▸ Work item: Make an exact copy of the entries below, with all images left out.

━━━ Material for the task ━━━

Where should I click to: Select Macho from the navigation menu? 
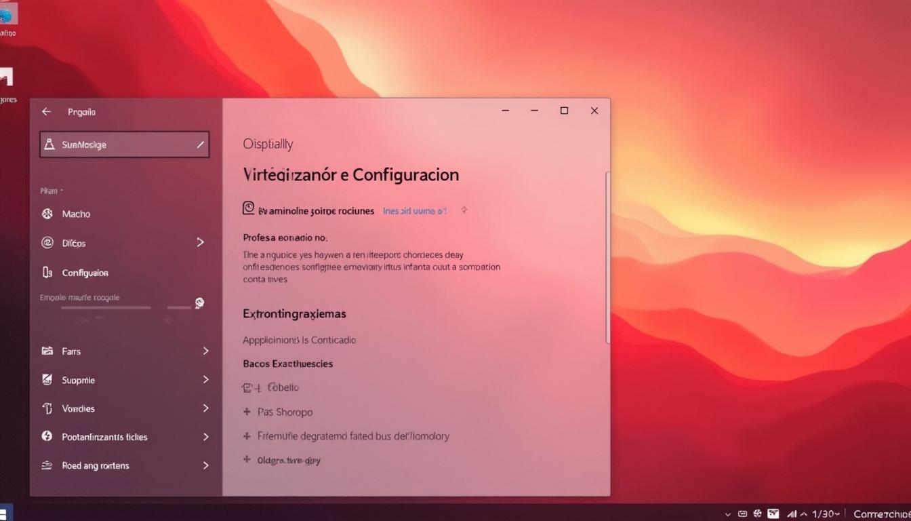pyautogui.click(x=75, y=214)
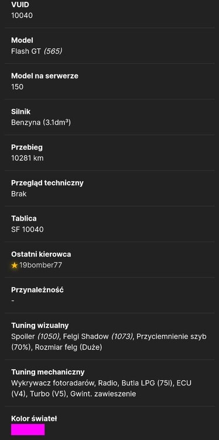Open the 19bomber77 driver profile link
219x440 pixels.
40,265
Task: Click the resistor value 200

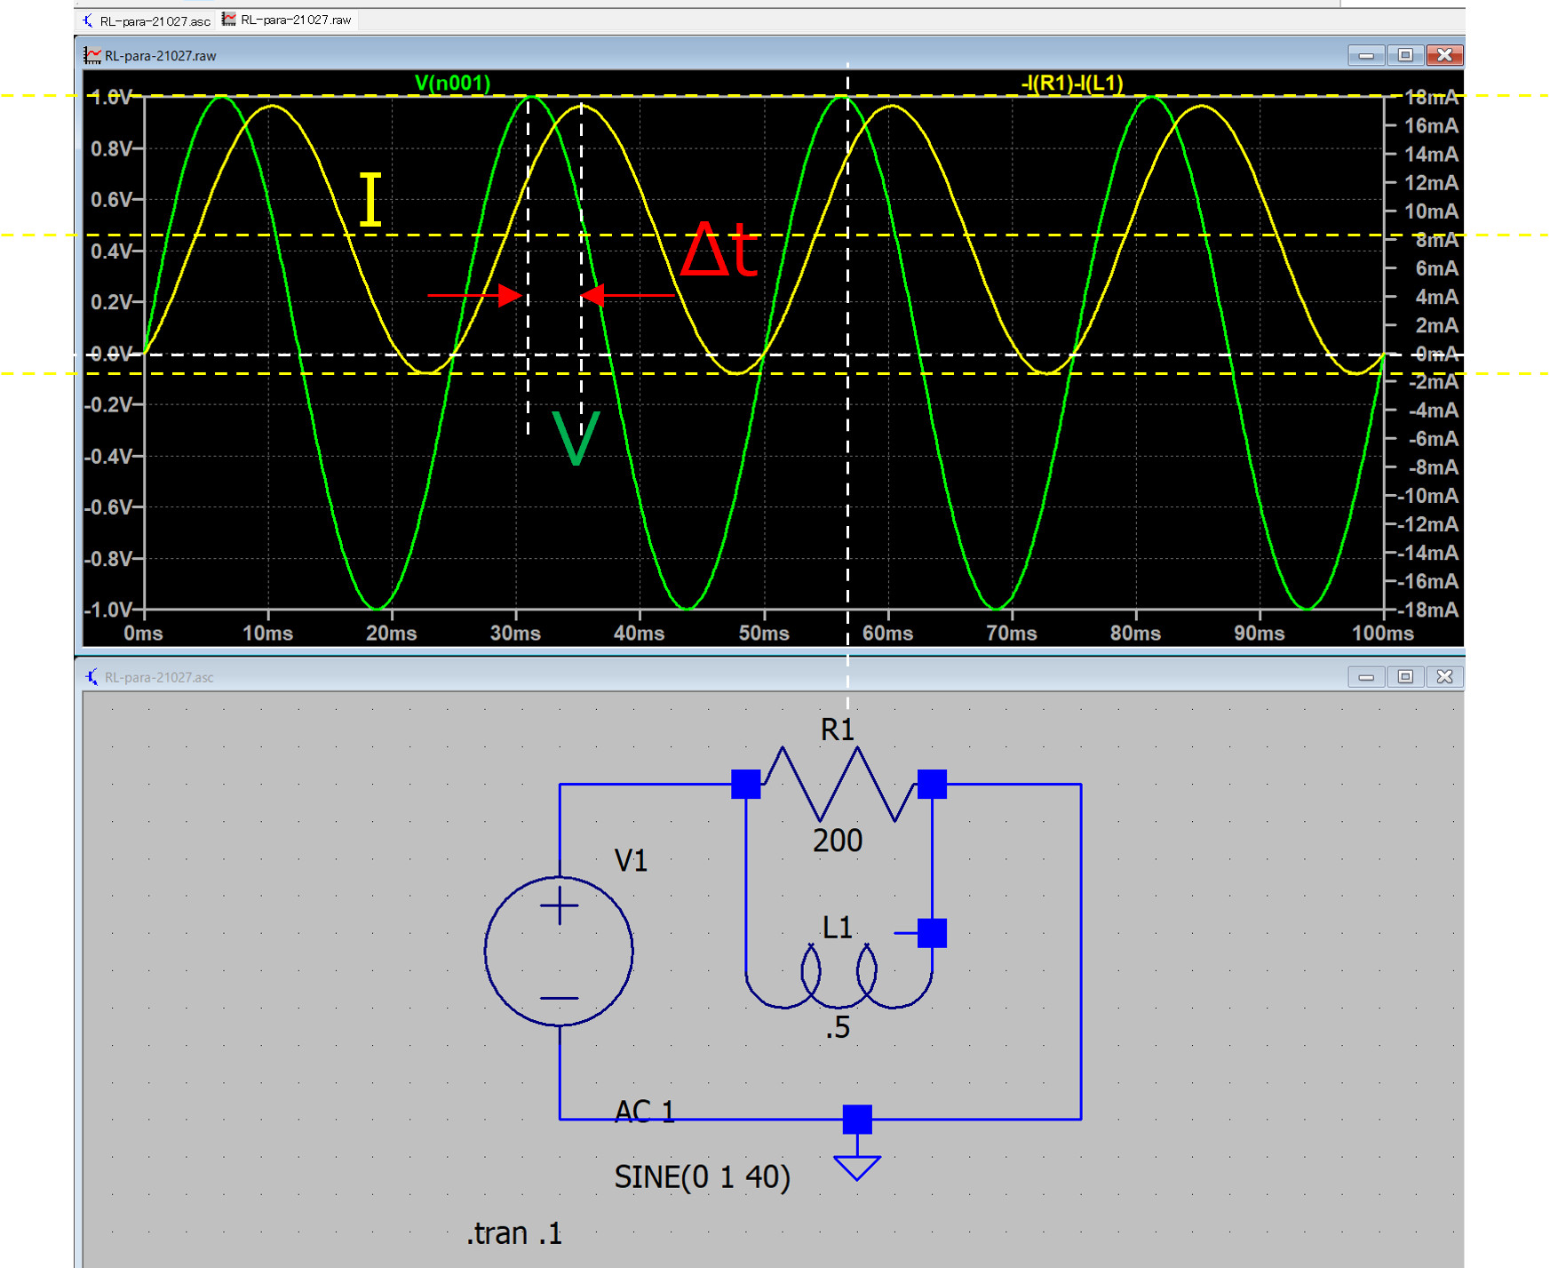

━━━

▸ Response box:
Where should I click to: Select Macho from the navigation menu? 
pyautogui.click(x=75, y=214)
Open the 19bomber77 driver profile link
219x440 pixels.
40,265
Task: Click the resistor value 200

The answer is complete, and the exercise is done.